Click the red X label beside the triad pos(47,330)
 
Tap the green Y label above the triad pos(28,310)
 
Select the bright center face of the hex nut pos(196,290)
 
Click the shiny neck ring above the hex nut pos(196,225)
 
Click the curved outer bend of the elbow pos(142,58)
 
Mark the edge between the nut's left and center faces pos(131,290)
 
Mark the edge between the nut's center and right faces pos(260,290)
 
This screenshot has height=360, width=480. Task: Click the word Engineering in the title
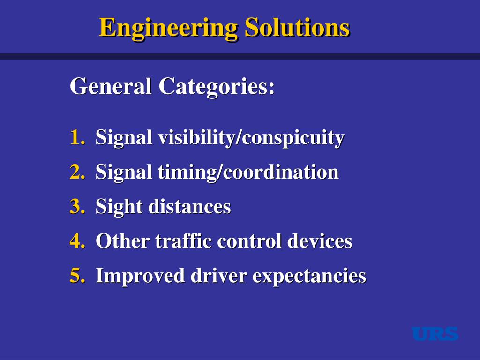tap(169, 28)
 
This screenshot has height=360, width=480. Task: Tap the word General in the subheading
tap(111, 87)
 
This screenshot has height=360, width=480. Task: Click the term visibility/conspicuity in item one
tap(251, 138)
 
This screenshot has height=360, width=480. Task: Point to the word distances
tap(189, 207)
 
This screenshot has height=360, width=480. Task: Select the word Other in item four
tap(123, 241)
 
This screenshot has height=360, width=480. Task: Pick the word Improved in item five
tap(141, 276)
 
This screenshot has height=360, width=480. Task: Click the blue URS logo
tap(435, 334)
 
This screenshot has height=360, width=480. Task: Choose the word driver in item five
tap(218, 276)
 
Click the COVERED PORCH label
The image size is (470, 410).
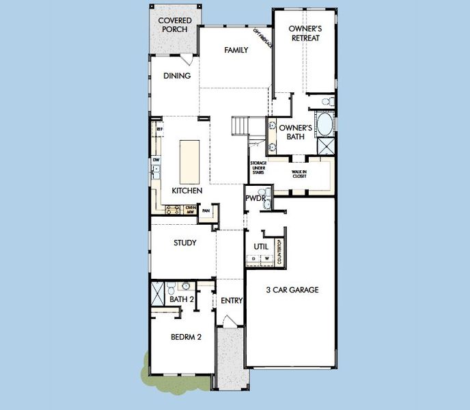174,25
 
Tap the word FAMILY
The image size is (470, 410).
236,50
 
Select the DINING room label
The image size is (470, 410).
177,76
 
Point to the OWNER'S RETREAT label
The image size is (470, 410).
305,33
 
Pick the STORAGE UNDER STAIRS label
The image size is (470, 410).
258,168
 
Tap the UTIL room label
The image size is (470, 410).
260,246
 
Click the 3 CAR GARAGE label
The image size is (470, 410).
292,290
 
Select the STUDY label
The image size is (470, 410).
184,243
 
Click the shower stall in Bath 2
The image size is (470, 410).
158,292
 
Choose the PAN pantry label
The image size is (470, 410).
206,211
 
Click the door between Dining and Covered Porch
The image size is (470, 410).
188,59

= = = = = = =

### Stated exercise:
Give the entries again, requests included, beginning at the line that has "Mark the edge between the nut's left" and stopping after the line that has "tap(251, 138)", with every coordinate in the answers multiplied by 0.75 and rounded to a whole number, halves rounding up. Leave out the pictures and change no numbers in the requests.

### In response:
Mark the edge between the nut's left and center faces pos(98,218)
 
Mark the edge between the nut's center and right faces pos(195,218)
 
This screenshot has height=360, width=480. Task: Click the word Engineering in the title
tap(127, 21)
 
This screenshot has height=360, width=480. Task: Tap the word General in the subheading
tap(83, 65)
 
This screenshot has height=360, width=480. Task: Click the term visibility/conspicuity in item one
tap(188, 104)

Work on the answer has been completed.